Keywords: continuous quality of experience (QoE) model; recurrent neural network(RNN); real-time video QoE improving; dynamic adaptive streaming over HTTP (DASH)

I. INTRODUCTION

THE popularity of smart handheld devices has made more and more people taking online video services as the most common way to get information. Driven by the desire of high quality video services, such as video calls, video on demand(VOD), online TVs and so on, over 78% of the world’s mobile traffic will be video by 2021 [1].Due to the limited wireless bandwidth, various video characteristics, and cognitive factors, users may have different quality of experience (QoE)even with the same quality of service (QoS)conditions, which prompts the mobile operators regarding QoE as a more practical indicator of users’ service satisfaction [2-7].

To enhance the QoE-aware level and improve the real-time QoE during video playing in time, most video content are currently streamed using the dynamic adaptive streaming over HTTP (DASH) protocol [8-10]. In DASH,each video is encoded into multiple quality levels (video rates range from a typically 235kb/s standard definition to a 30Mb/s high definition).The encoding at each quality level is divided into small chunks, each chunk contains data for the same interval, though a chunk at a higher quality level is larger in size.

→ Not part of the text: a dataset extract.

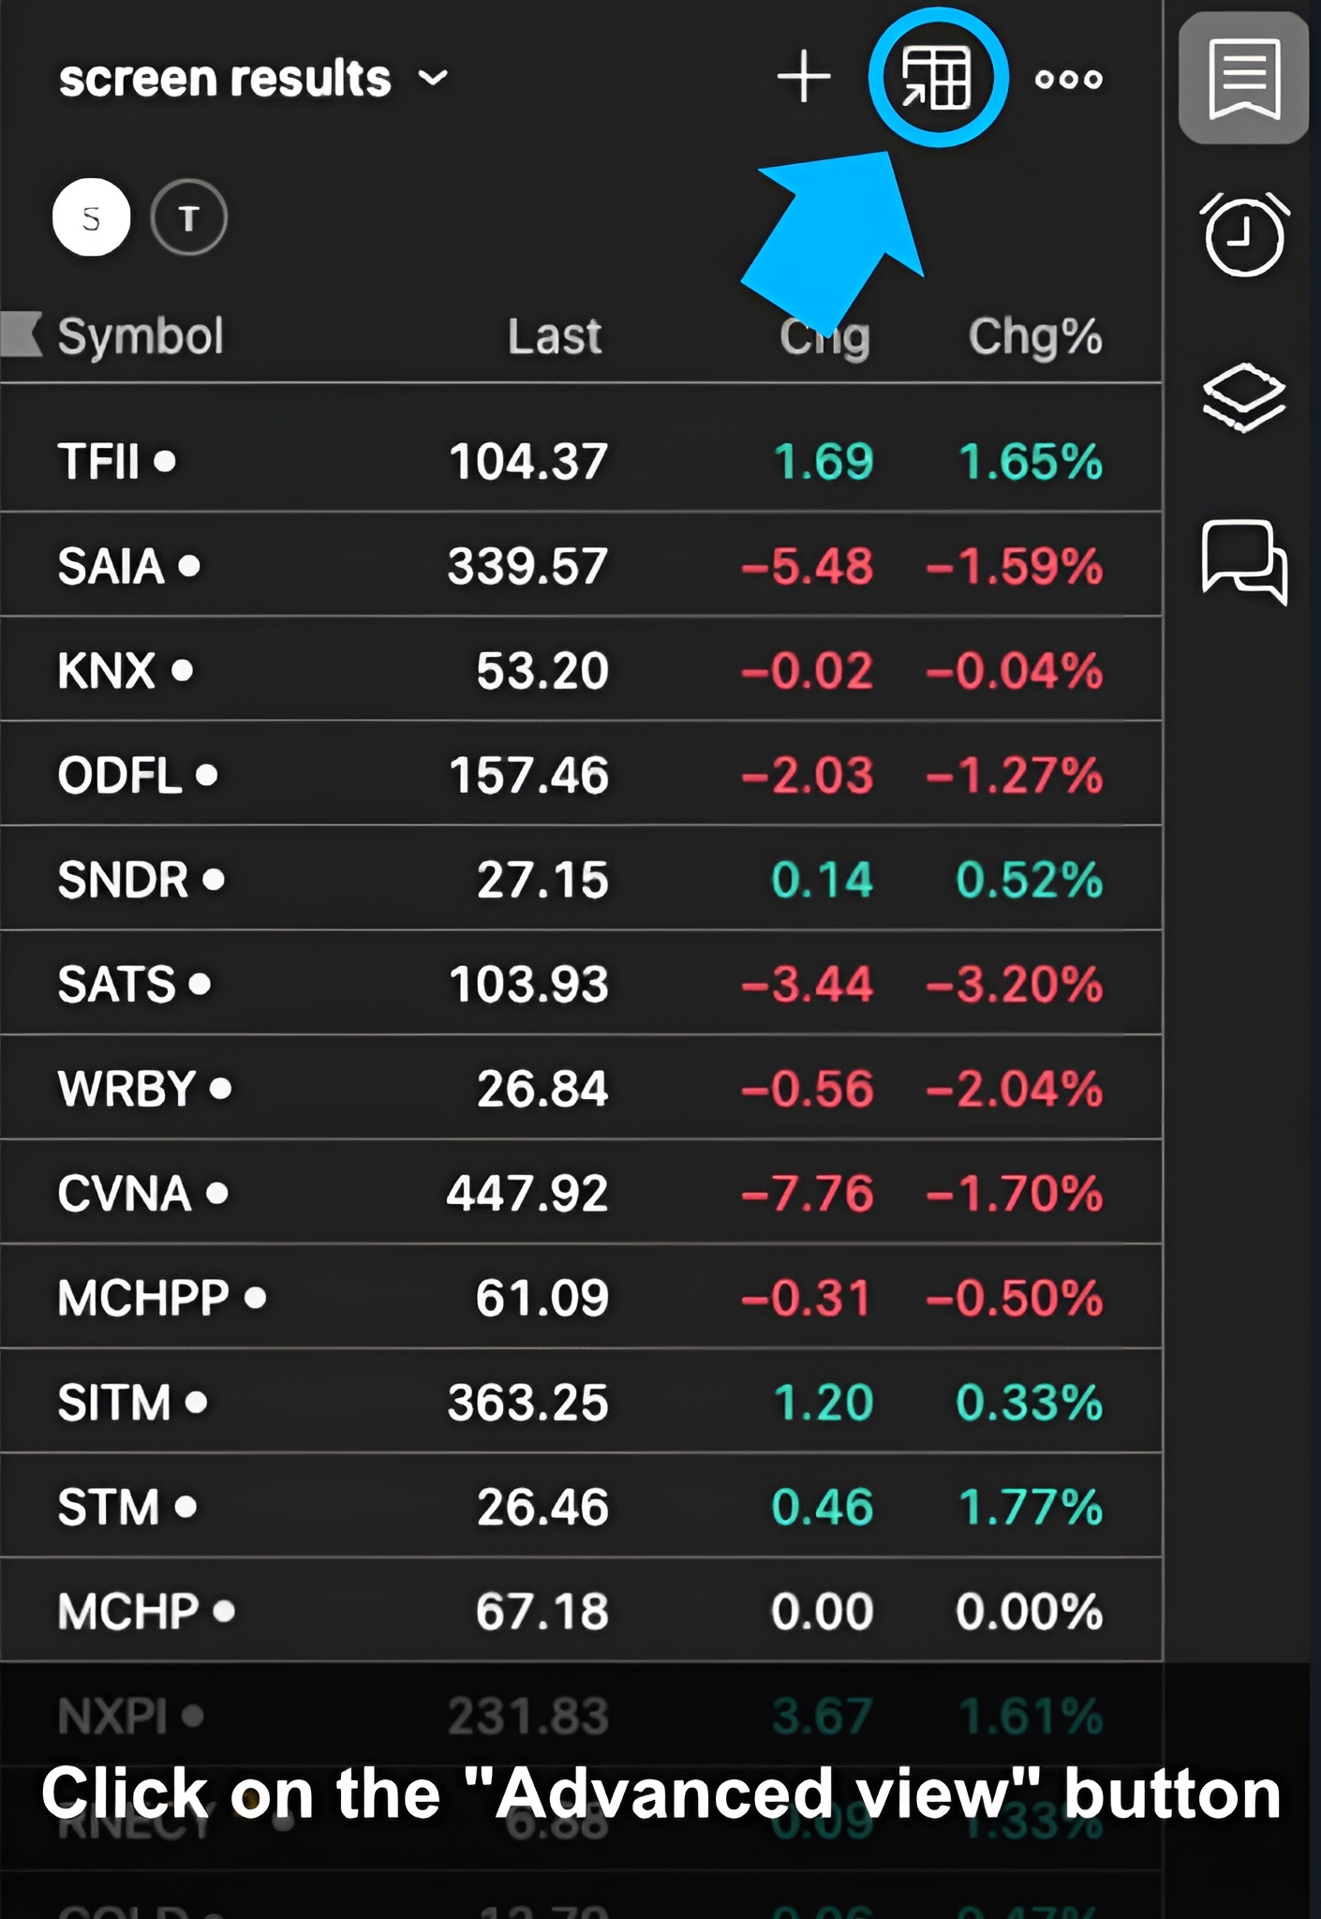Toggle the T filter circle
Image resolution: width=1321 pixels, height=1919 pixels.
(188, 218)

During playback,the client (i.e. the video player) requests the proper bitrate of the next video chunk according to some rate adaptation method, which can effectively reduce the risk of rebufferings caused by the mismatch between requested video rate and fluctuated channel throughput. Besides the early goal of avoiding rebufferings, recent DASH methods [11-17] have other optimization goals like maximizing playback bitrates of segments and minimizing the variability of the selected video bitrates so as to improve the QoE in time. However, they put the selected goals on an equal footing without considering the change in time-varying users’ QoE focuses during the playback.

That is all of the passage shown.